CHAPTER 1
NOT ENOUGH MEET ENOUGH
WHO DO YOU THINK YOU ARE?!!!! GET A GRIP. GROW UP. GIVE UP. FORGET IT. IT’S TOO LATE. IF YOU HAD MORE TALENT OR MONEY OR BEAUTY. BESIDES, THERE IS NOT ENOUGH TO GO AROUND……
*****
We all learn to live in the lap of NOT ENOUGH—some version, at least. We host NOT ENOUGH in small ways, like comparing my thighs to their thighs. We host it in large ways like NOT writing or risking, singing or dancing, showing up, or speaking out.
But what if.... what if, for one small, tiny pinprick light opening, we saw a different way? a different path? Something bigger and better and delightful and embracing?
What if I am enough, have enough, and do enough? What if everything I seek lives within and around me all the time? Okay… most of the time?
*****
I placed a bucket of chalk on my front sidewalk. I wrote, “Please write and draw,” and made a few colorful, shaded circles to get the ball rolling. The avalanche that followed over the months to come kept taking my breath away.
After setting out the chalk on that first day, I walked back into the house to grab my laptop and re-emerged to plunk myself in a folding chair on our front porch. As I settled in to get some work done, I heard a young boy begging his parent to stop and chalk, pleading in a tone that only young humans seem to make. I stayed out of view, my chair strategically hidden behind a potted plant in the corner of the porch, as this adorable little human tugged the sleeve of their busy phone-distracted parent. This little one pleaded with their parent to stop so they could draw and color. I heard the surrendering, begrudging exhale as the parent eventually gave in. The boy plopped himself down and got to work. I went back to my email.
After a few minutes, I heard the boy talking to himself as he colored and chalked: “Look at the blue,” “Nope, I need more, more, more over here.” The adult periodically joined in with sweet rhythmic acknowledgments: “Ooh, I love that color, how beautiful.” After a moment that seemed to stretch and expand the fabric of time, fifteen minutes that felt like an hour, I no longer heard any sounds. I sensed that my visitors had left, and the coast was clear. I felt safe enough to peek out from my foliage hideout. The sidewalk was empty, and I skipped down the steps to check out what he made. I imagined seeing a simple line drawing, the scribble of a cat or a dog that only a parent could pretend to recognize.
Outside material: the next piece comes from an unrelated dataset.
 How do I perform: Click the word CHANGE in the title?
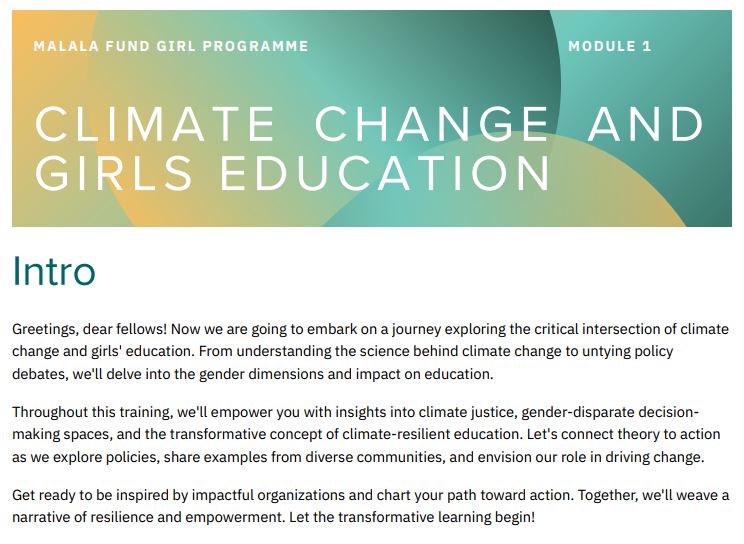pyautogui.click(x=432, y=125)
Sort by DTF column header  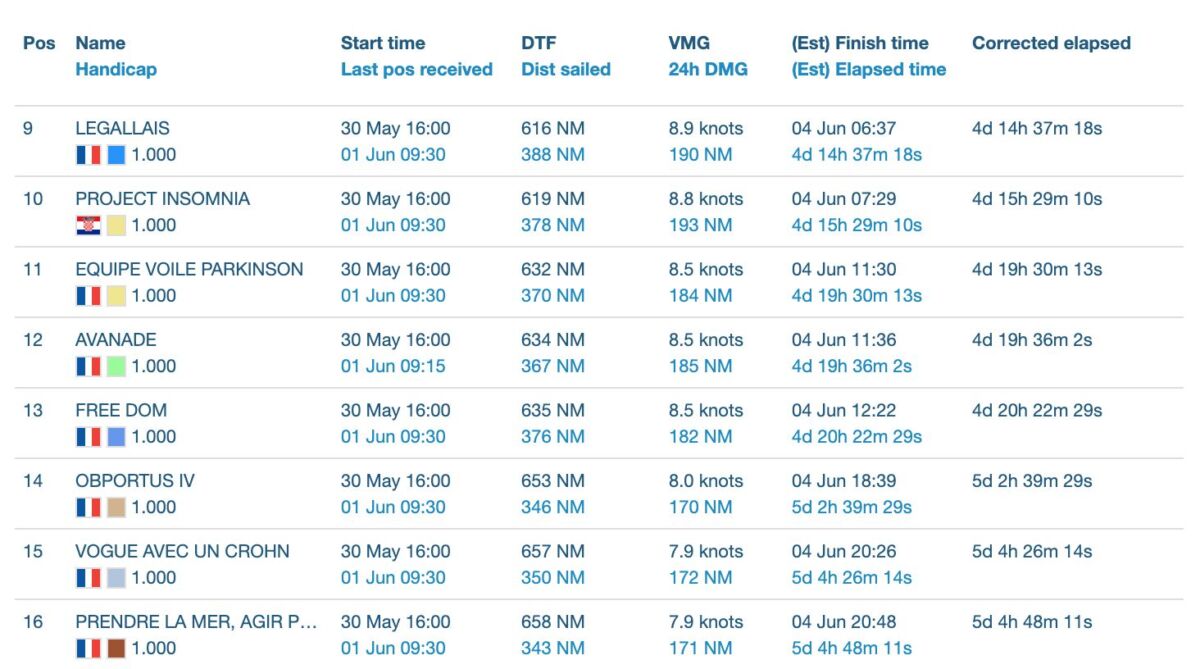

What I saw dragged tears from a space deep inside myself that I had long since forgotten. On top of my original colored-chalk circles, this young child had added magnificently gorgeous, brightly colorful Saturn-like rings. I could barely comprehend how he got the angle and shading just right, but he turned my optimistic little orbs into magnificent planets surrounded by stars.
What remained on my sidewalk was artwork that transported me to the feeling I had when I first saw real photographs of space—stunning, imaginative, expansive. This blessing, the sucker punch beauty of it all, hit me so hard and fast I could barely breathe. From somewhere inside me, very deep, very old, and very warm, I felt her sneak in, slowly at first, but then gradually expanding and finally enfolding me fully…..ENOUGH. She stretched out her octopus tendrils from the center of my heart and stroked my belly. I cried and cried.
*****
This whole gift had emerged with the greatest of ease. Earlier that day, as I was cleaning off a shelf above a jumble of coats in our front closet, I stumbled across the kids’ sidewalk chalk. I grabbed a large, lidded glass jar gathering dust on the floor in our garage, waiting patiently to be filled with treats for a future party that might never come. I don’t know what compelled me, but I had decided to open up our front sidewalk to others. I had left my previous job to launch a new business. The concrete of my old routine had started to crack, and the fissures were making space for planting new seeds. Moment-savoring possibilities were beginning to sprout.
I never imagined such a small gesture would birth such joy in my new daily routine. The little boy turning circles into planets had tossed a snowball that eventually became an avalanche. I left out the sidewalk chalk and added a phrase that I weekly rewrote: “Feel free to write, draw, or scribble.”
Others joined in almost daily. I’d wake up every morning to new chalk artwork. Some drawings were scribbles from kids barely old enough to hold the chalk. Others were masterpieces from clearly talented artists. Some were professions of love for their partners, strong initials surrounded by big, optimistic hearts. Others were calls for social activism or inspirational statements about love, joy, or peace.
I felt uplifted. In a world where we seek so desperately to belong that we end up “other” -ing people who don’t look like us, act like us, think like us, or vote like us, I found the chalk experience unifying and hopeful. I didn’t get to know people by their titles categories, or affiliations. I got to know them through the shared pictures in our hearts, the ones that made their way from their insides to my sidewalk. To this day, I have chats through chalk with people I never met. (Special shout out to Max and all your signed greetings. We haven’t met yet, but perhaps we shall before this book is published!) The chalk opened the door to many new adventures.